====== Extract provided

Sir Christopher William Kelly, KCB (born 18 August 1946) is a former senior British Civil Servant who was the Chairman of the Committee on Standards in Public Life and Chairman of the NSPCC.

Early life
Born in Bromley, Kent, Kelly is the son of Dr. Reginald Kelly (1917–90), a former President of the Association of British Neurologists. He attended the independent Beaumont College. He studied Economics at Trinity College, Cambridge and the University of Manchester.

Civil Service career
His first senior appointment in the Civil Service started when he was appointed Private Secretary to the Financial Secretary in 1971, a post he held until 1973. From 1978 to 1980 he was Secretary to the Wilson Committee of Inquiry into Financial Institutions. He held various other appointments in the Civil Service, including Director of Fiscal & Monetary Policy (1994–95). He was the Head of Policy Group in the Department of Social Security from 1995 to 1997. 

He was the Permanent Secretary to the Department of Health from 1997 to 2000, while Frank Dobson and later Alan Milburn were the Secretary of State.

Post Civil Service career
A report written by him, and published in July 2004, looked into the agencies which dealt with Soham murderer  Ian Huntley and why 'alarm bells' did not ring sooner that he should not be allowed to work with children. 

Sir Christopher Kelly became the Chairman of the NSPCC in 2002, and in January 2005 became Chairman of the Financial Ombudsman Service, serving until January 2012. 

On 5 December 2007, Kelly was chosen by the British Prime Minister Gordon Brown to become the Chairman of the Committee on Standards in Public Life.

In October 2010 he was appointed chairman of the King's Fund.

In December 2012 he was appointed chairman of the Responsible Gambling Strategy Board (RGSB), starting in April 2013.

============
====== Recorded data

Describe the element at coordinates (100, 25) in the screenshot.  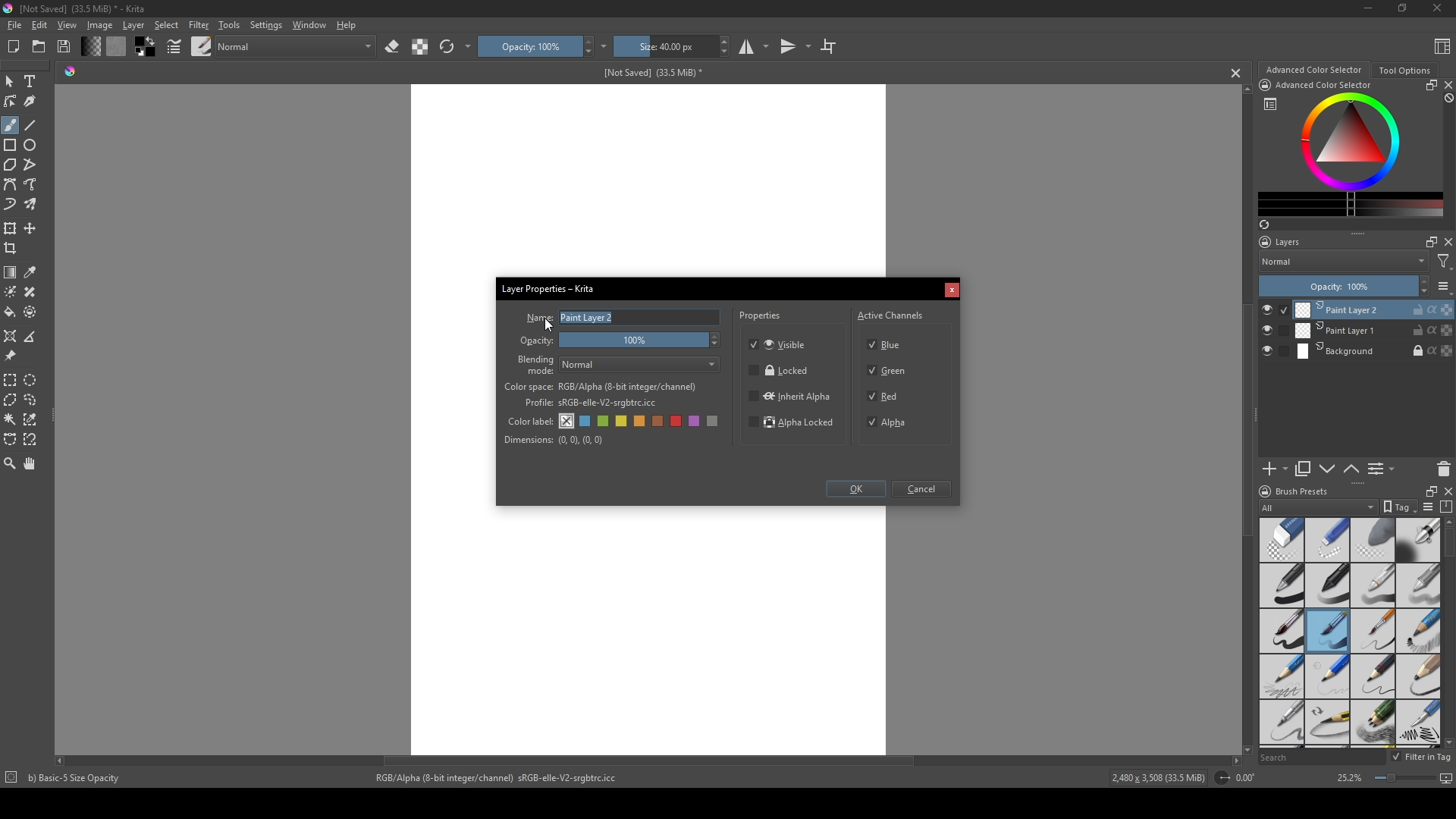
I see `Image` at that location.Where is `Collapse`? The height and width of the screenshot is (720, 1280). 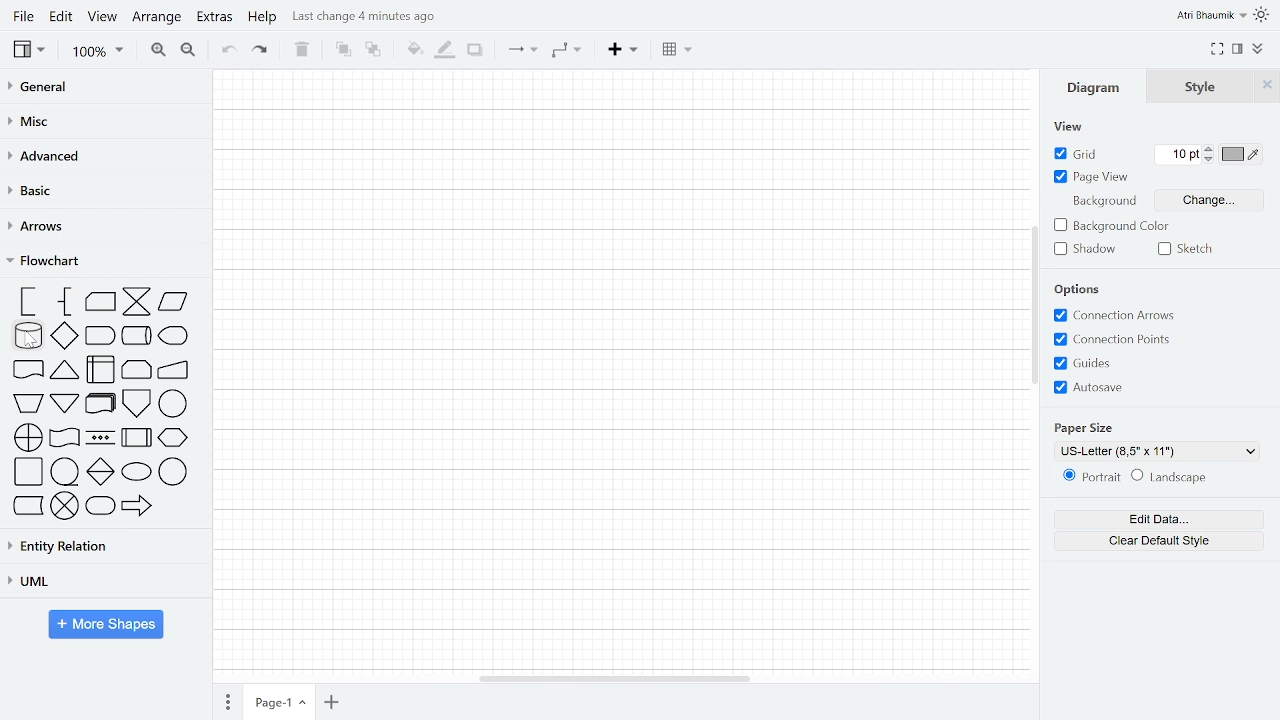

============

▶ Goals
(1) Answer these questions using the profile of Christopher Kelly:
(a) At which institutions did Kelly study Economics?
(b) During which years was he Permanent Secretary to the Department of Health?
(c) In what month and year did his role as chairman of the Responsible Gambling Strategy Board begin?
(2) Please copy the profile of Christopher Kelly from "Sir Christopher Kelly" up to and including "the King's Fund.", switching "British Prime Minister" to "Prime Minister".

▶ Answers to the exercise
(1)
(a) Trinity College, Cambridge and the University of Manchester
(b) 1997 to 2000
(c) April 2013

(2)
Sir Christopher Kelly became the Chairman of the NSPCC in 2002, and in January 2005 became Chairman of the Financial Ombudsman Service, serving until January 2012. 

On 5 December 2007, Kelly was chosen by the Prime Minister Gordon Brown to become the Chairman of the Committee on Standards in Public Life.

In October 2010 he was appointed chairman of the King's Fund.